とりあえず、標的がこっちに向いたのは確実。・・・また伸ばしてきた!今度は見れたから回避が出来た。車の方にはユリがいた。さっさと戻ってくれるといいんだけど。

・・・というかこのスモーク、いつまで持つんだっけ?回避した勢いでちょっと車から離れたんだけど?車と僕の間に熊いるんだけど?


夢が本当になるのならば、えーっと、やばいすぐに整理しないと本当に忘れる。確かカルミアの前に出ればいい。でもどんな状態だったか思い出せない。あとあのうるさいやつ、言葉はなんとか理解で来たけどガラガラしていて全部は聞き取れないし、覚えてない。

あの熊が元凶ってのはなんとなく分かった。今もなんだか頭が痛い。心臓が破裂するんじゃないかってぐらい飛んだし、耳鳴りがする。多分、素早く動けるようになっておかないとあの夢の通りには行かない。現にうちはあの時武器を持ってなかった。それで助かるかは分からないけど、熊の動きが止まるのは間違いない。カルミアと車が繋げられているのを見たから最悪、抱えてもらおう。・・・どのタイミングだ?

今は視界にはいっぱいスモークがある。ろくに見えやしない。

「ユリ!外に出たら危ないって!」

「夢で見たんだって!ヒマこそマスクしてないんだから車入れ!」

「夢?!・・・わ、分かった!」

ヒマもうちの能力については熟知している。思い知っている。・・・マスク?あ、夢の中のうち、マスクしてなかった!マスクをどこにやった?なぜ今していてその時にしてない?外さないといけないようなことが起きたのならば・・・。

風が吹いた。スモークが飛ばされて視界がさっきより良くなる。・・・なぁるほど、こういうことか。目の前に熊がいた。

「っ??!!!!」

振り上げられた腕から逃げるようにして転がる。派手に転がったもんでマスクが地面に擦れて取れた。拾っている暇はない。
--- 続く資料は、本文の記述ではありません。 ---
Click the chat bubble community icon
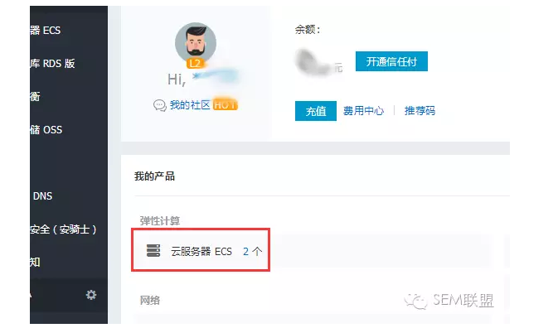click(x=160, y=105)
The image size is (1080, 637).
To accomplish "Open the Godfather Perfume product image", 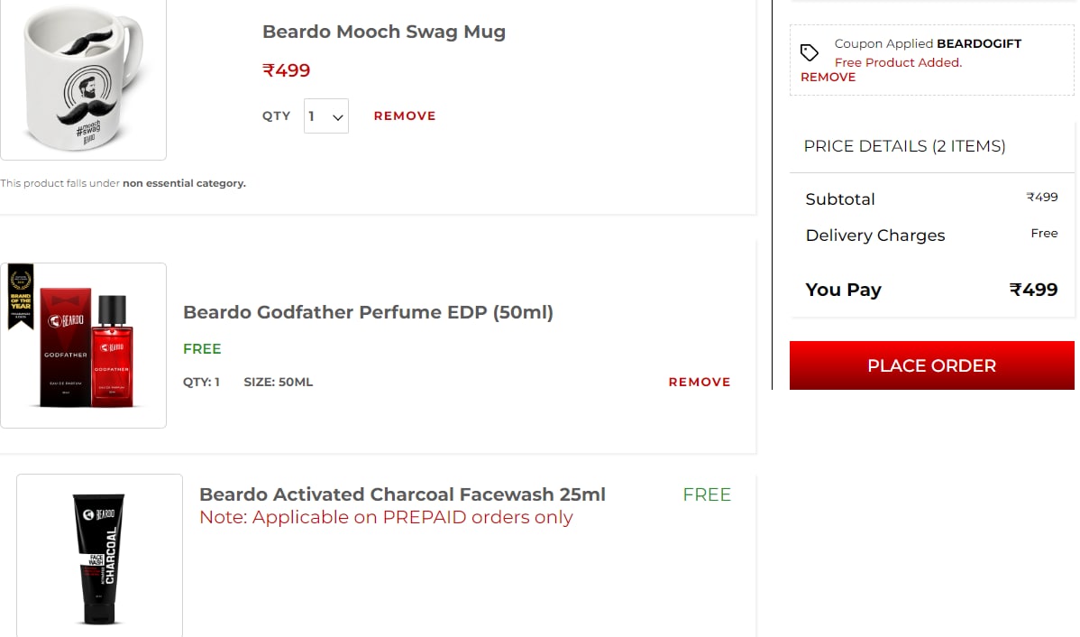I will tap(83, 346).
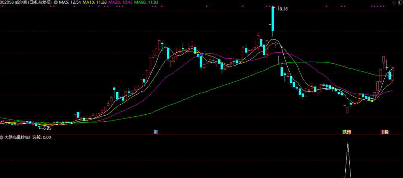Click the 榜 ranking marker icon
The width and height of the screenshot is (403, 178).
point(387,132)
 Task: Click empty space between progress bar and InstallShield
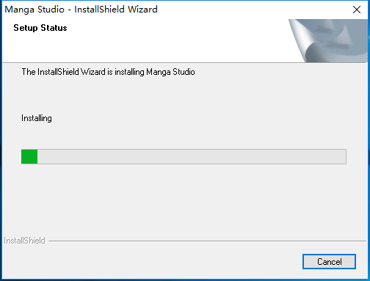pos(184,200)
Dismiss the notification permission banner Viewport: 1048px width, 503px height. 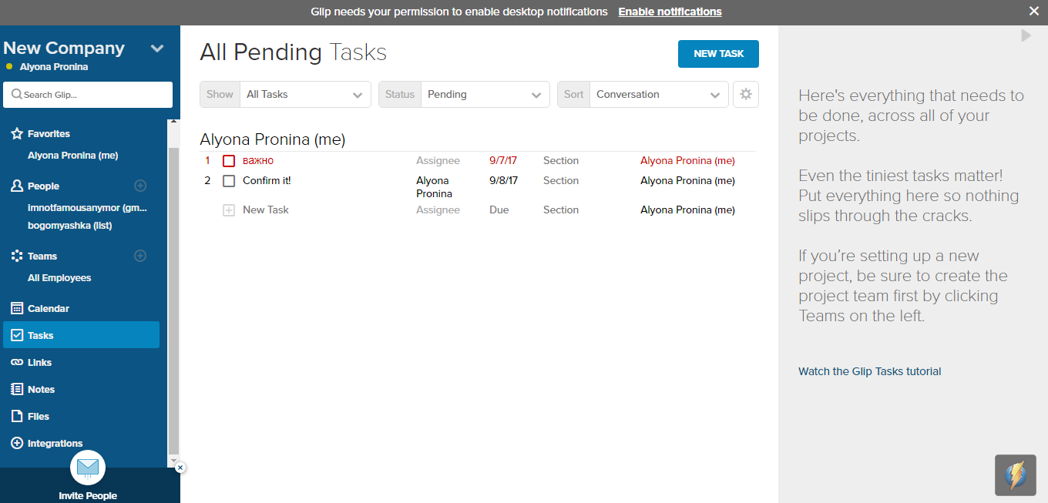point(1034,11)
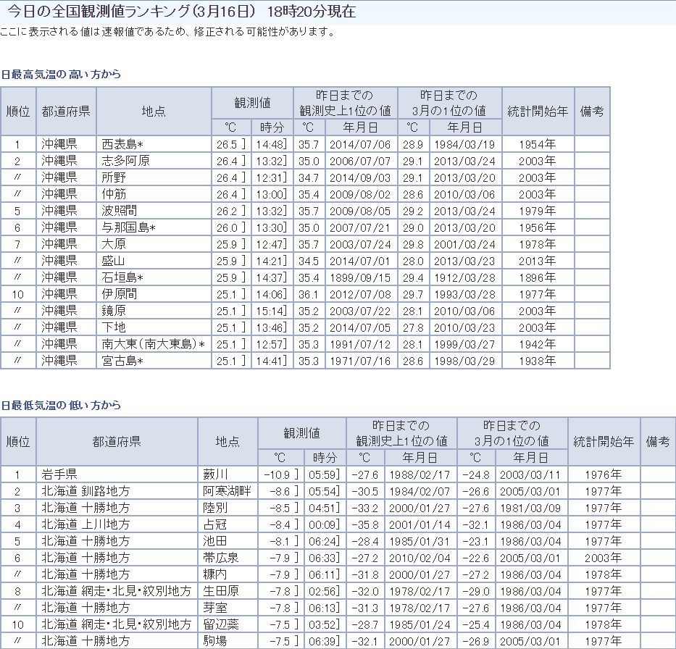
Task: Open the 占冠 station entry
Action: [215, 524]
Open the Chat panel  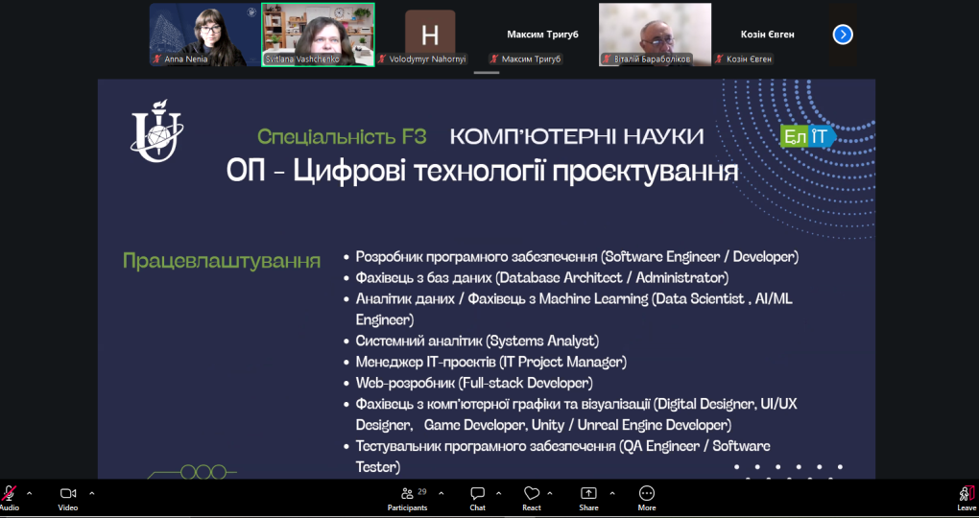(477, 495)
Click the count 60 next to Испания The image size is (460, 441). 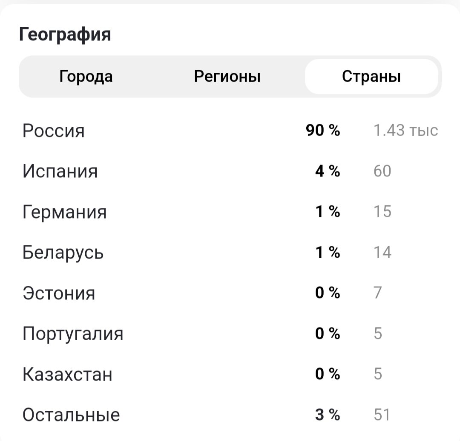tap(382, 171)
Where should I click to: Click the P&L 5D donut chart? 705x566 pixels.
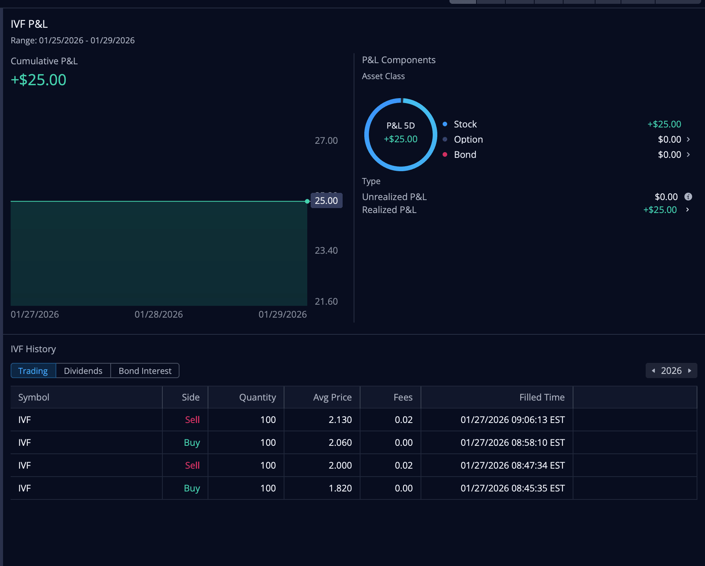[x=400, y=134]
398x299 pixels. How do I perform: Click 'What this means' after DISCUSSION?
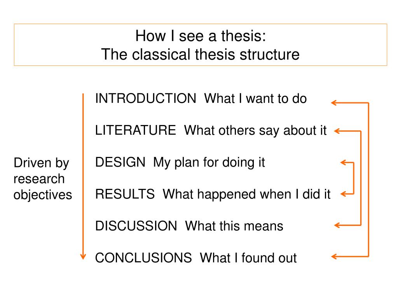234,226
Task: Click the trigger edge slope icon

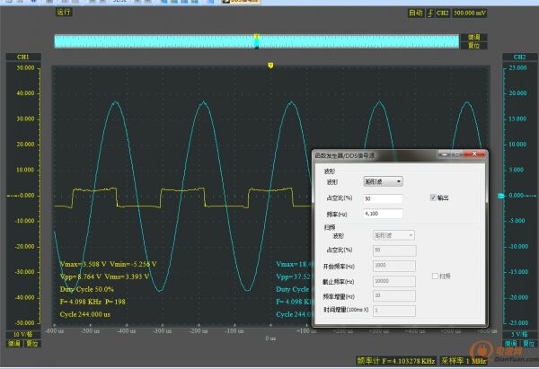Action: pos(430,13)
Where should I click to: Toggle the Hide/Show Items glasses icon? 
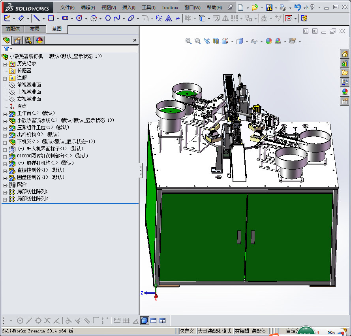255,41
すぐに距離を置かないとまた叩かれる。

このタイミングだ。ここだ。転がった時に後ろにカルミアがいるのが見えた。ちゃんとは確認してないけど、多分、あってるはず。


・・・頭痛がさっきより良くなった。視界にあった黒い何かは煙みたいに消えていった。だが、外の方にまだ黒いのがある。体をなんとか起き上がらせてヒマがいるドアまで行く。開いていたからそのまま外が見えた。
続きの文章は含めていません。